Start of Block

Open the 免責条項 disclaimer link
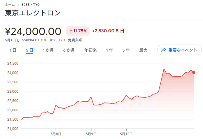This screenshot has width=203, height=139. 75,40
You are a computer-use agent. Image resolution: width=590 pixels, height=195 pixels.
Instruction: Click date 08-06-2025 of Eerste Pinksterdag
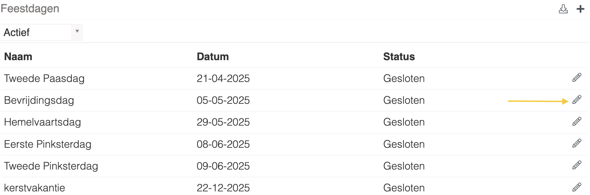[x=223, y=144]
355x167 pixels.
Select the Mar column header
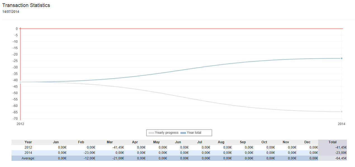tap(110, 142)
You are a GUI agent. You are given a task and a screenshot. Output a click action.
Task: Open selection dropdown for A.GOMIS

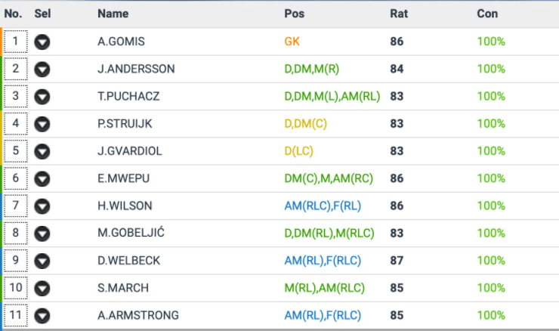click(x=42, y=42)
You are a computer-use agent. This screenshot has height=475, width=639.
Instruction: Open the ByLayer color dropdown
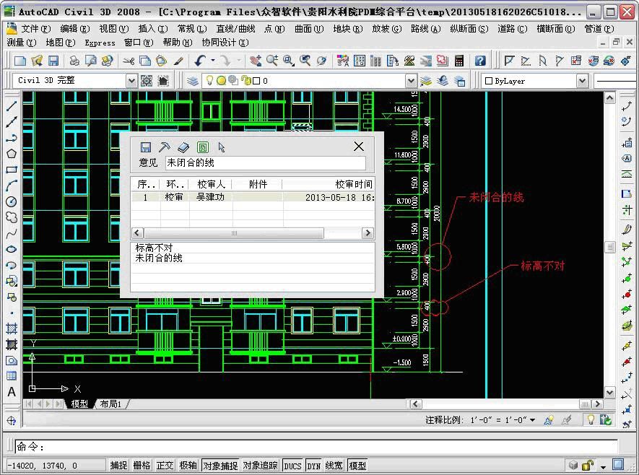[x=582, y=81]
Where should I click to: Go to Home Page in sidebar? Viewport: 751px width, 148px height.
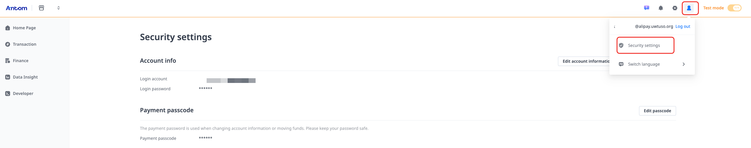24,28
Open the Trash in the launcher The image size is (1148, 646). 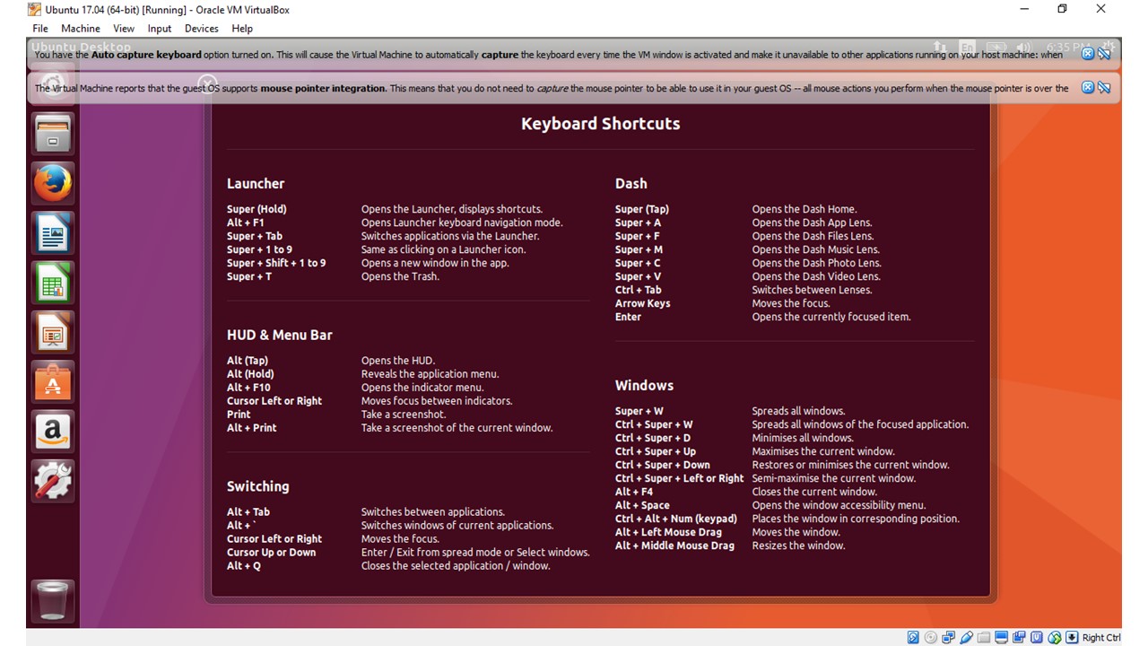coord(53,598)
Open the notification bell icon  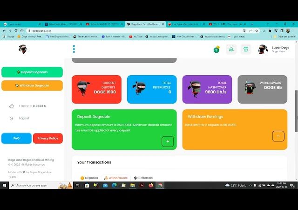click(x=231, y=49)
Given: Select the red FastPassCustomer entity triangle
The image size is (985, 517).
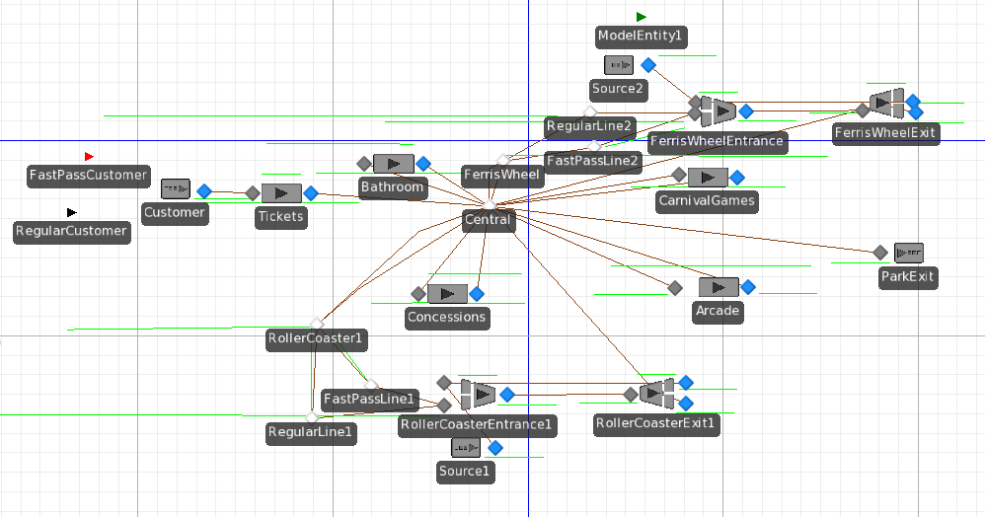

End of Block
Start of Block

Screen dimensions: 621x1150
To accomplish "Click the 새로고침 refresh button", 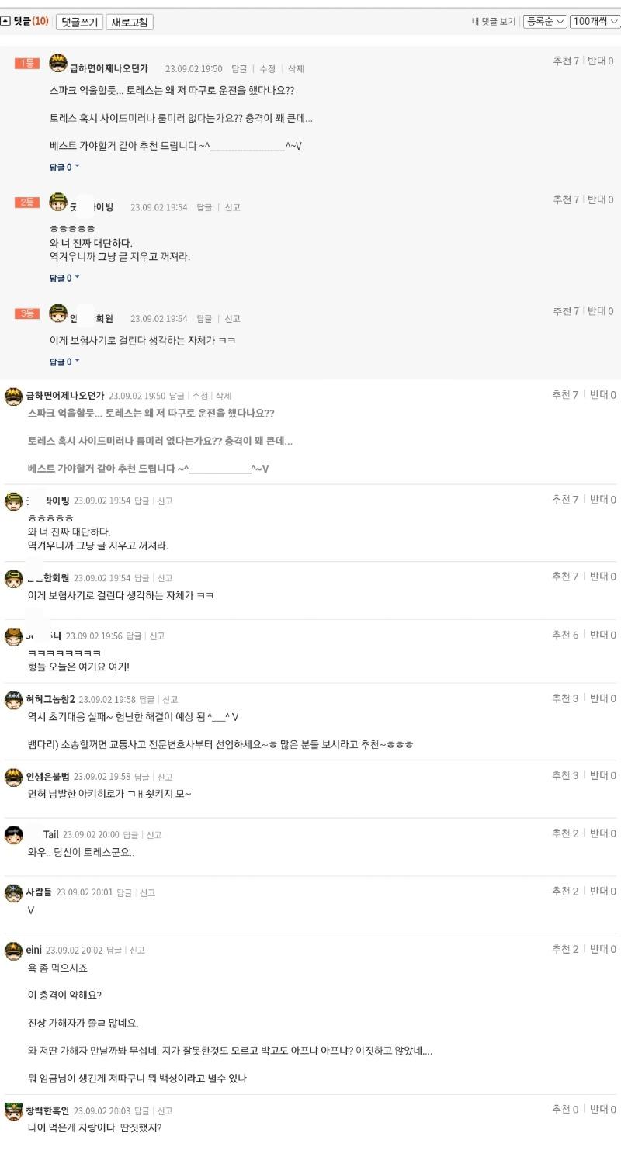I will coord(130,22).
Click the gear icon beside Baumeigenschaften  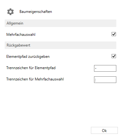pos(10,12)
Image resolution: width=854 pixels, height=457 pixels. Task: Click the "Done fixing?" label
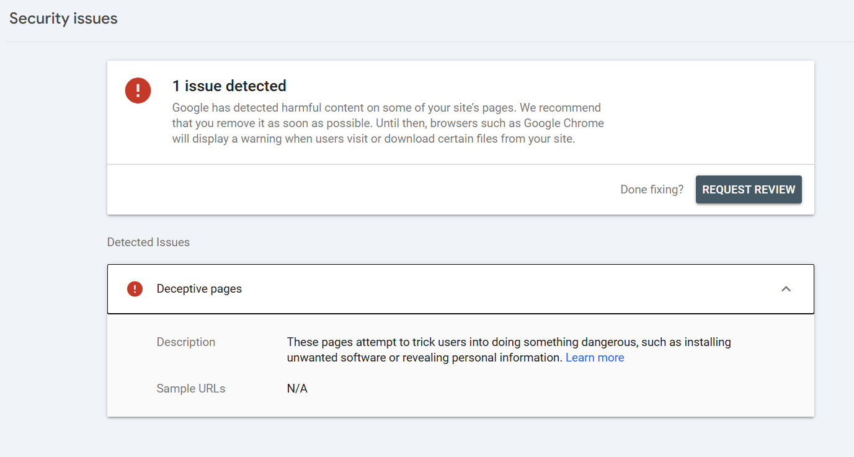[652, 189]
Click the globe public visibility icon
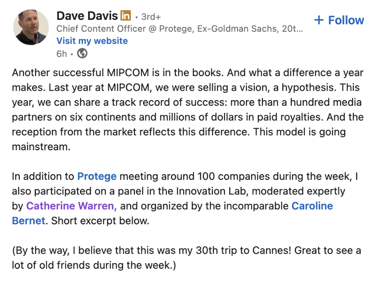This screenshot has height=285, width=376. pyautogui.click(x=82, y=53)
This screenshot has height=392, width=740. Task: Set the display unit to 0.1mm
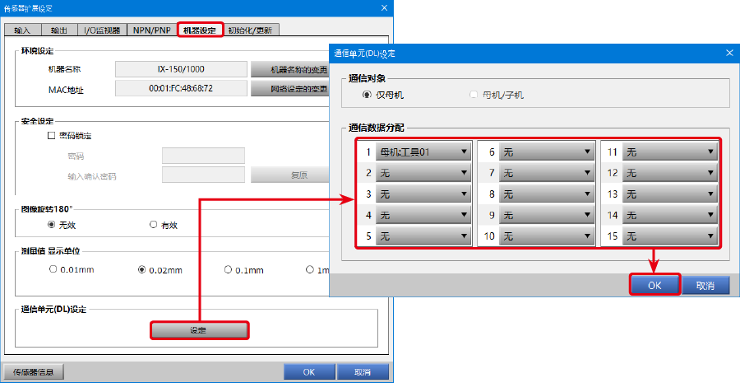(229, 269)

End of Block
Start of Block

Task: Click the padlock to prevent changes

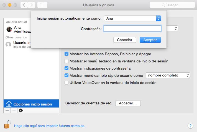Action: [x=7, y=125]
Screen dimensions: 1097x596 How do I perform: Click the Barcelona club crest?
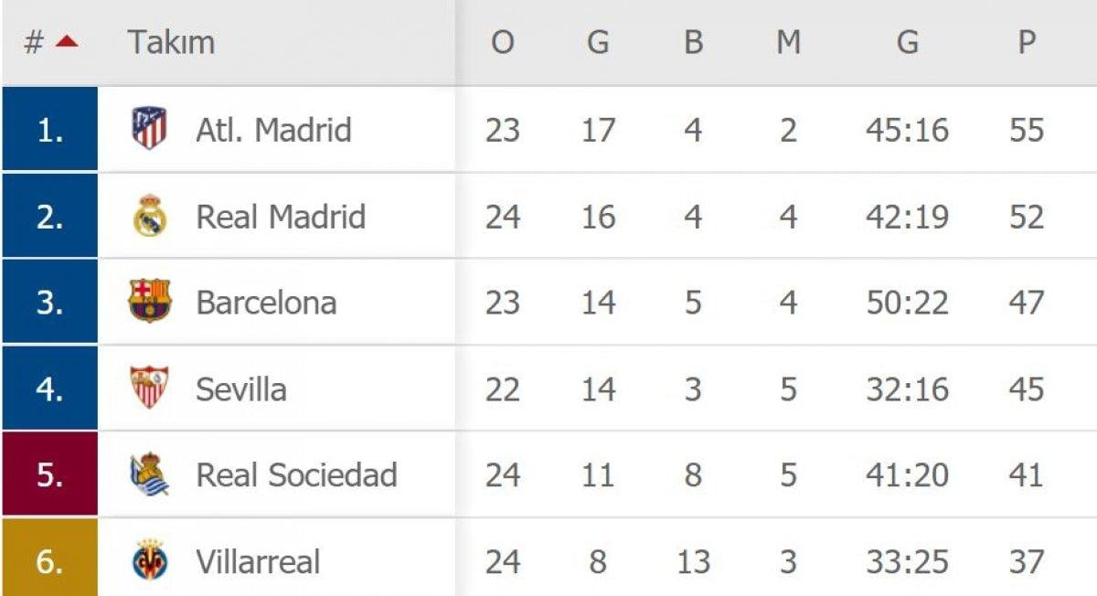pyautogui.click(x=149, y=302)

End of Block

- _Action item_:
When a line above contains the string "computer", copy that line.

- _Problem solution_:
You are a computer-use agent. Image resolution: width=590 pixels, height=195 pixels.
You are a computer-use agent. This screenshot has height=475, width=639.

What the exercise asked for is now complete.